Former Telekom director Walter Godefroot has stepped aside from his role as consultant to the Astana team following doping allegations by one of his former riders.
Godefroot was accused of complicity in systematic doping by former Telekom rider Jörg Jaksche, who gave a no-holds barred interview with Der Spiegel over the weekend.
Astana team boss Marc Biver announced the news of Godefroot's absence from the Tour, starting this weekend, while also ruling out an internal inquiry within the Swiss-based Kazakh team amid doping allegations against two of their riders.
"Walter has a contract as a technical consultant until the end of July,” Biver said. “He will stay at our service until this date but, as we have two experienced men, Mario Kummer and Adriano Baffi, as sporting directors, he will not be at the Tour de France."
Astana riders Eddy Mazzoleni of Italy and German Matthias Kessler are currently under the cloud of doping claims.
"What inquiry should I launch? We're a new team and I've been in charge since January 1, 2007. I can't say what happened before," Biver told the German daily Der Tagesspiegel in its Tuesday edition. "We have the same controls and have taken the same anti-doping measures as all the other teams. Why should we be punished simply because we have the best riders?"

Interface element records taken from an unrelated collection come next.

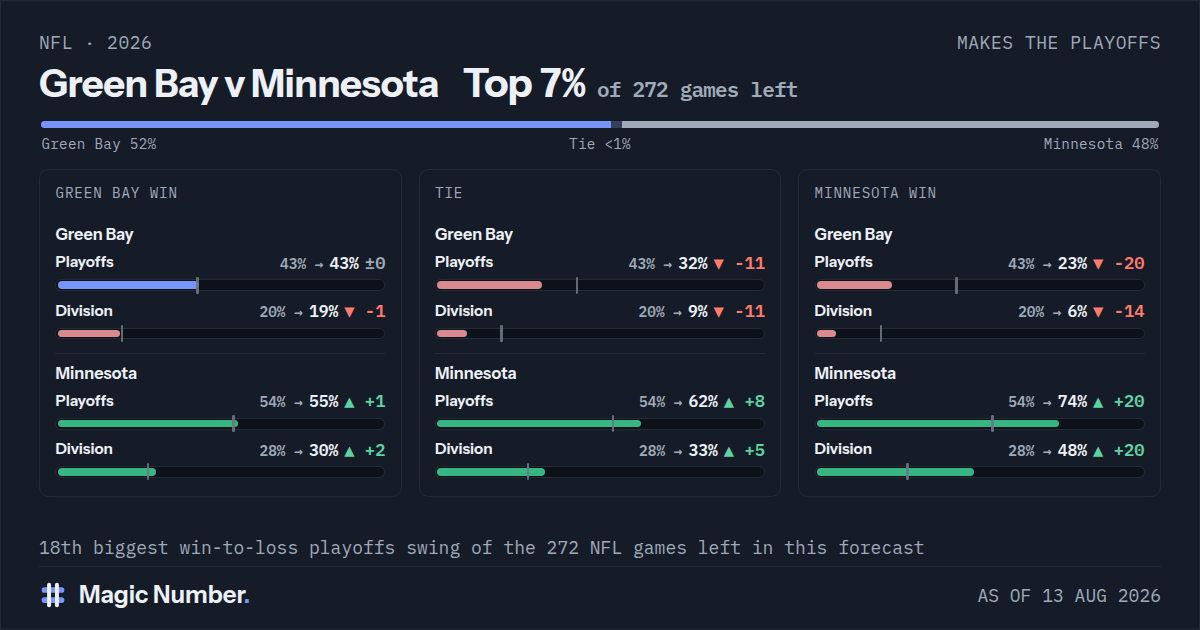This screenshot has width=1200, height=630.
Task: Click the Top 7% ranking text
Action: pyautogui.click(x=524, y=85)
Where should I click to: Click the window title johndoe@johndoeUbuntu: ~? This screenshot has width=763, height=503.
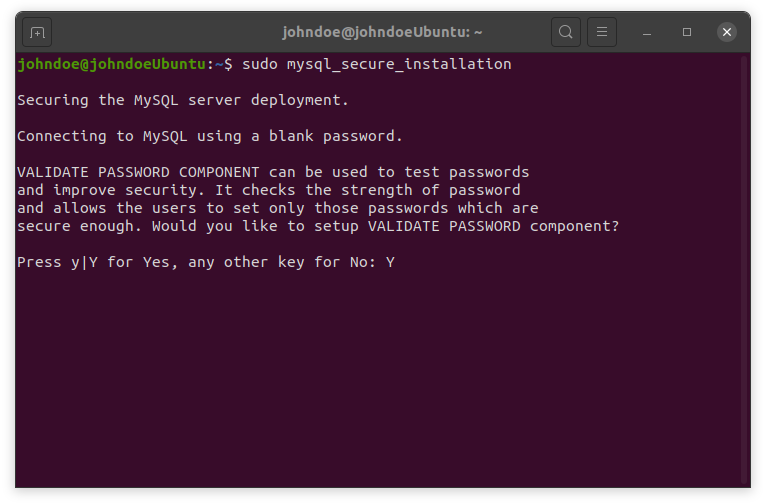point(382,32)
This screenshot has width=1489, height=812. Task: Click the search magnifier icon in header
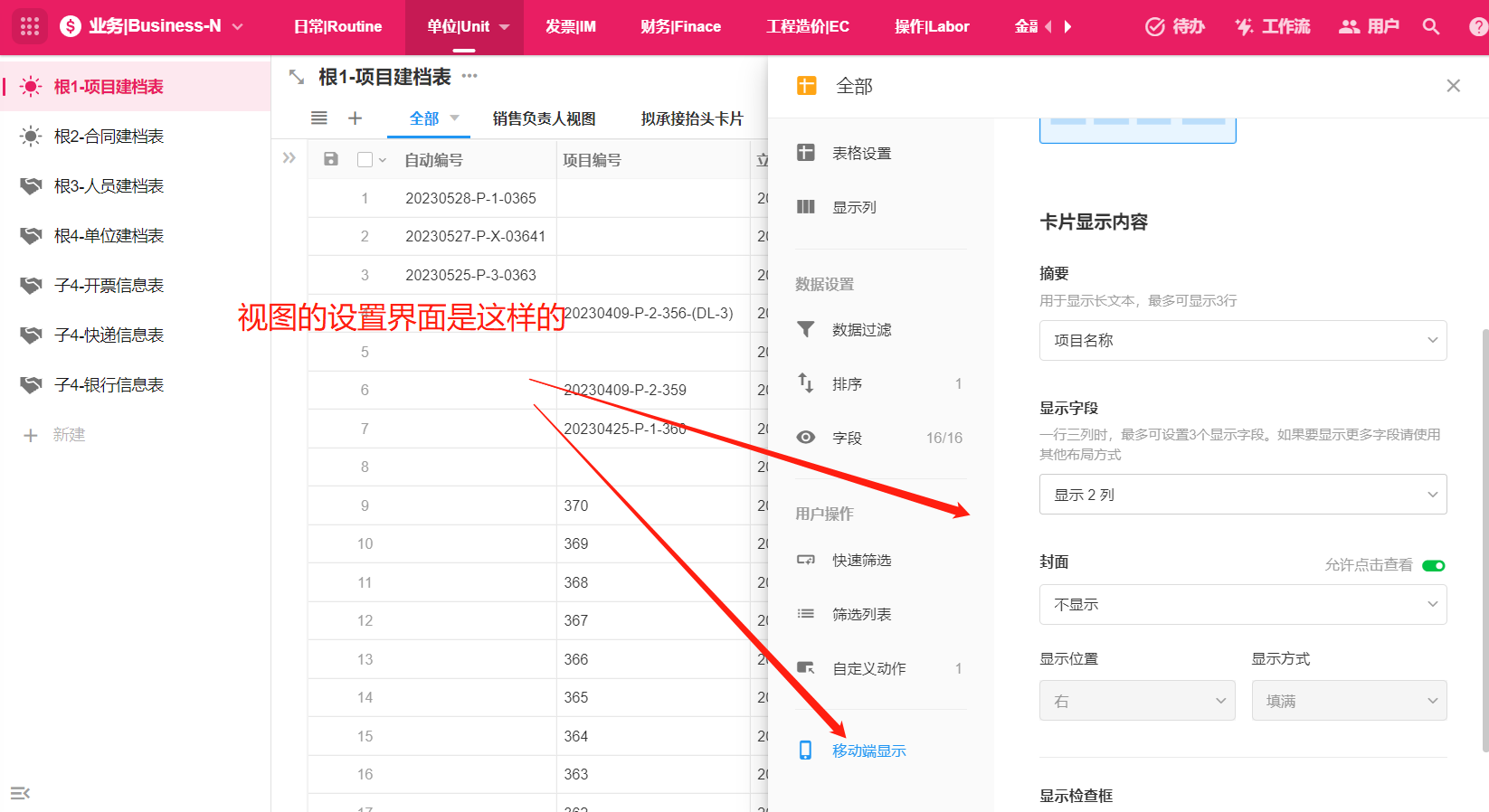click(1430, 26)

Biver, however, declined to make results of riders' blood tests public.
Astana last week dropped Mazzoleni from its nine-man Tour de France team due to the doping allegations.
The team led by Tour hopefuls Alexandre Vinokourov of Kazakhstan and German Andreas Klöden also said that all its riders had signed or were in the process of signing the UCI commitment to clean cycling, which includes the request for a DNA sample.
Vinokourov and Klöden have both previously finished on the podium at the sport's most prestigious race.